Might be able to take a couple of weeks off that 800,000 year trip time if you send up a few fuel tanks to leave with and took a solar sail to brake with at the other end.
Space boffins have now identified more than 1,000 planets orbiting distant stars – with 12 of them potentially suitable for human life. There are now known to be 1,010 exoplanets, which is the name given to planets circling other suns. Around 1 per cent of these are so-called "Goldilocks planets", which are situated in the …
So we can go on wasting our own earth 'cause there are exoplanets out there waiting to be invaded by human pest?
That makes me wonder, maybe we, i.e. life on earth, are only a bloody von Neumann probe. Humans would hardly survive a trip to one of those exoplanets but enough information might get there to pollute the environment and start a new form of deadly life. (And maybe I'm just a bit miserable today.)
@JustaKOS, I agree, I don't think earth is the only place that developed life but it's not very likely that those few places we can spot from here did the same.

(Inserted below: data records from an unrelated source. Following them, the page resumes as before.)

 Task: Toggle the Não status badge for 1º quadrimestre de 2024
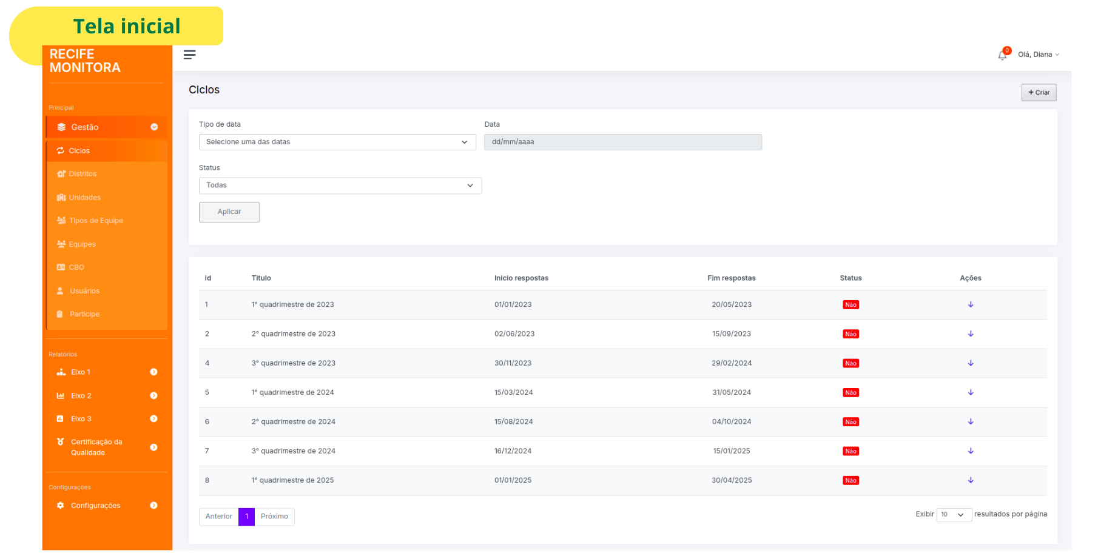point(851,393)
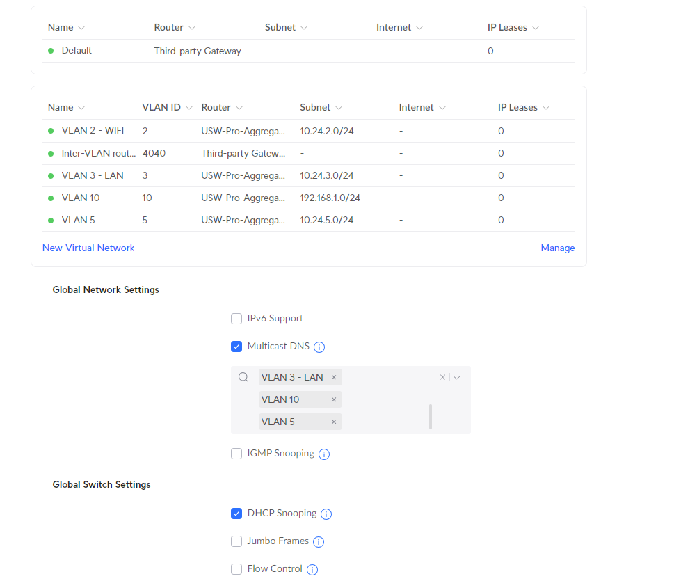The width and height of the screenshot is (674, 581).
Task: Expand the Multicast DNS network dropdown arrow
Action: tap(457, 377)
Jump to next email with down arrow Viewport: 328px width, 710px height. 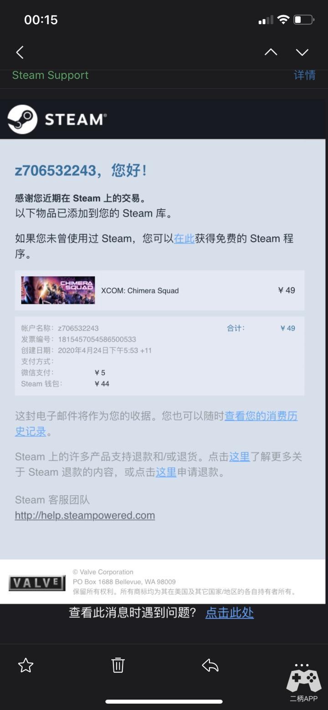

In that sense, no harm be done. But what's the point of spreading our life beyond earth? Is it the pursuit of immortality? (This is not a question of miserable me, I seriously wonder why we would/should do that.)

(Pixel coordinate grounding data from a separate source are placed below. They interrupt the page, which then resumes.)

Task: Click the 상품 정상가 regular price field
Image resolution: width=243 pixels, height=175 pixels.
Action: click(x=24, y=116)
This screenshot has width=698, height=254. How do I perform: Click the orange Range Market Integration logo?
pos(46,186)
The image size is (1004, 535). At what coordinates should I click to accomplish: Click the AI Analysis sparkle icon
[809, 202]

I'm thinking more of life in general. I find Life and what it does fascinating, and I think it would be a shame if it turned out to be extremely rare in the galaxy.
I don't see any specific value in spreading our species throughout the galaxy, but if it incidentally spread a whole load of other species, then maybe there would be some point to it.

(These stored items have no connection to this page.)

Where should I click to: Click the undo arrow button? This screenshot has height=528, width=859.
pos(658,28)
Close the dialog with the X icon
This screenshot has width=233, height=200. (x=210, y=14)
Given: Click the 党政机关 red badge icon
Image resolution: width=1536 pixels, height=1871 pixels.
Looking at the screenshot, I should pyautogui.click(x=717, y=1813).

Or not - I guess it depends on whether you view life as being anything special.
Good point. I do see life - in general - as something very special. It's fragile and limited to quite a short time frame (in matters of the universe) before it all gets swallowed by the sun.
For me, spreading life (depending on the point of view it can also be called pollution, contamination, etc.) boils down to two questions. The first, rather philosophic question is whether we have the right to spread life further than our earth (or solar system).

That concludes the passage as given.